Reverse mortgages are a popular option for retirees to access their home equity without selling their property. The loan is secured by the home’s equity and is repaid when the home is sold or the homeowner passes away. Monthly payments are also an option for reverse mortgages, in addition to lump sum or line of credit payments. This post will explore the advantages and disadvantages of making monthly payments on your reverse mortgage.
Pros of Monthly Payments on Your Reverse Mortgage:
- You can reduce the amount of interest you pay over time.
By making monthly payments on your reverse mortgage, you can reduce the amount of interest you pay over time. The longer you have a reverse mortgage, the more interest you’ll pay since it accrues on the loan balance. Monthly payments can reduce the balance and lower the amount of accrued interest.
- You can control how much equity you retain in your home.
By making monthly payments, you can slow down this process and retain more equity in your home over time.
- You can avoid a balloon payment at the end of the loan term.
If you opt out of making monthly payments on your reverse mortgage, you’ll receive the loan amount in a lump sum or line of credit. When the loan matures, you’ll have to pay back the full balance, including interest accrued. However, making monthly payments can help you avoid a balloon payment at the end of the loan term and make the repayment process more manageable.
Cons of Monthly Payments on Your Reverse Mortgage:
- You may have to make payments for the rest of your life.
Making monthly payments on your reverse mortgage has a disadvantage: you may have to make payments for the rest of your life.
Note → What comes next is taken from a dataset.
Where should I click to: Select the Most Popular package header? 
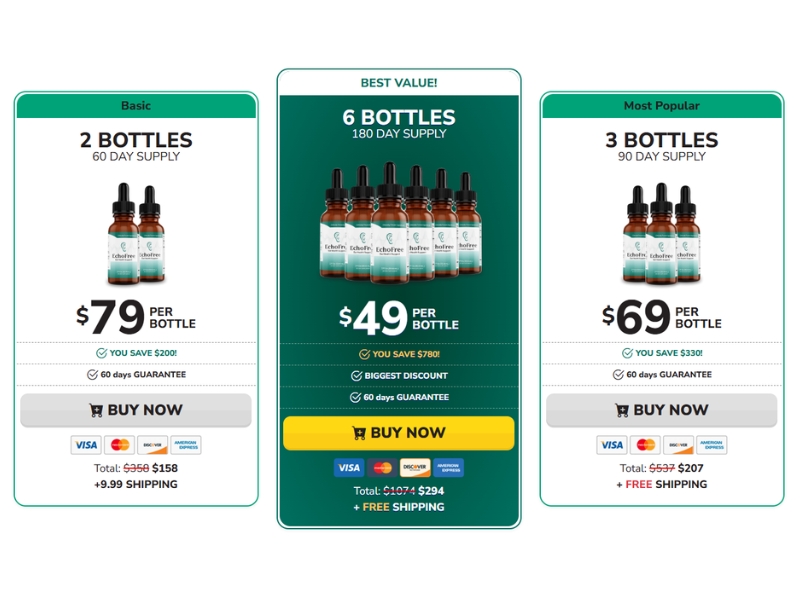point(662,106)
This can be burdensome for retirees living on a fixed income with limited resources.
- You may not have enough income to cover the monthly payments.
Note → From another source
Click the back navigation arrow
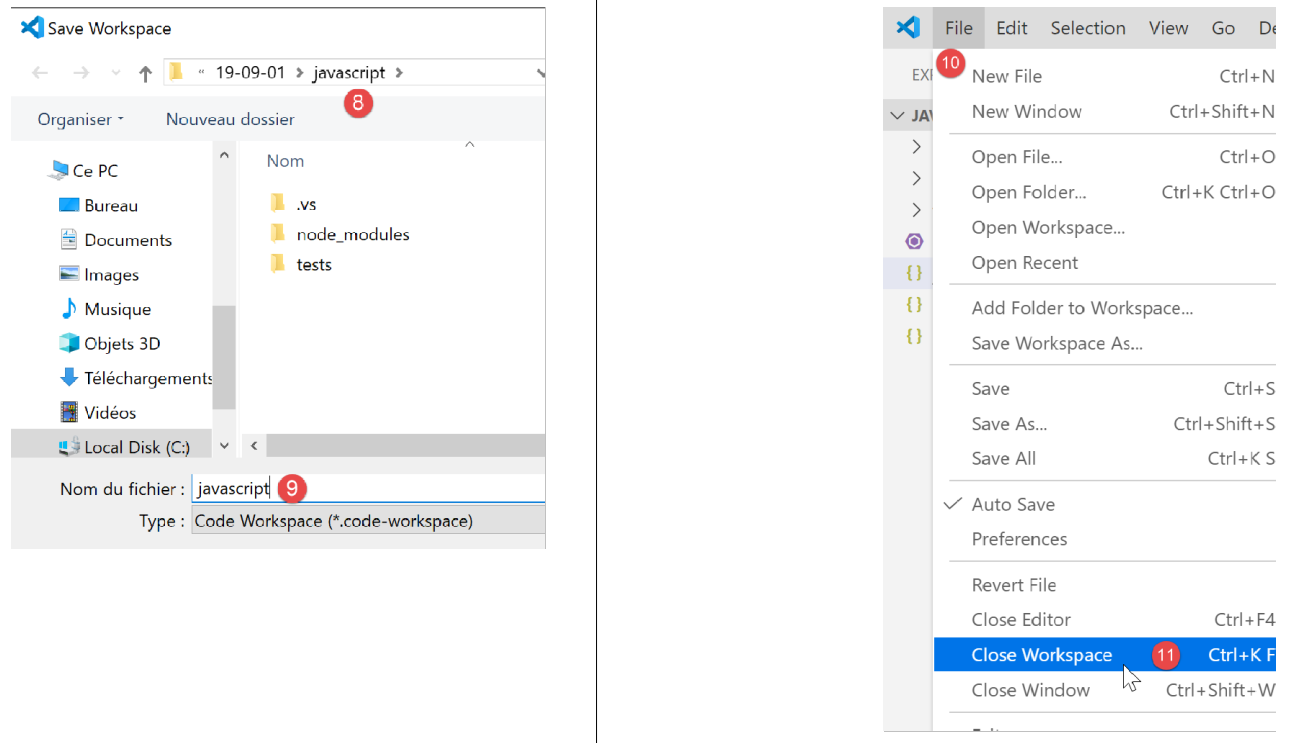 pyautogui.click(x=40, y=73)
Another disadvantage of making monthly payments is that you may not have enough income to cover the payments. If you are living on a fixed income, you may find it challenging to come up with the additional funds needed to make the monthly payments.
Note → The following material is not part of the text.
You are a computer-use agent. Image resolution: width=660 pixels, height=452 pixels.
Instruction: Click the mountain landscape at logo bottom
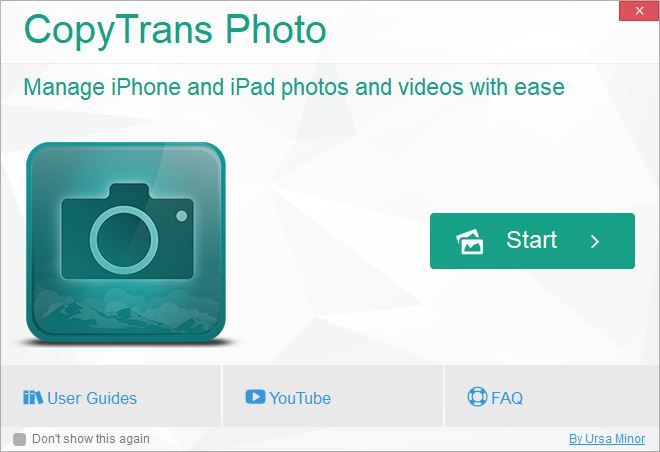[x=125, y=311]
- You may not be able to access your equity as quickly.
Finally, making monthly payments may limit your ability to access your equity as quickly as you would like. If you need to tap into your equity to cover unexpected expenses, you may not have as much available if you are making monthly payments to reduce the loan balance.
Therefore, making monthly payments on your reverse mortgage can reduce interest, control retained equity, and avoid balloon payments. However, weigh pros and cons carefully based on personal finances. Consult a financial advisor or reverse mortgage specialist for guidance.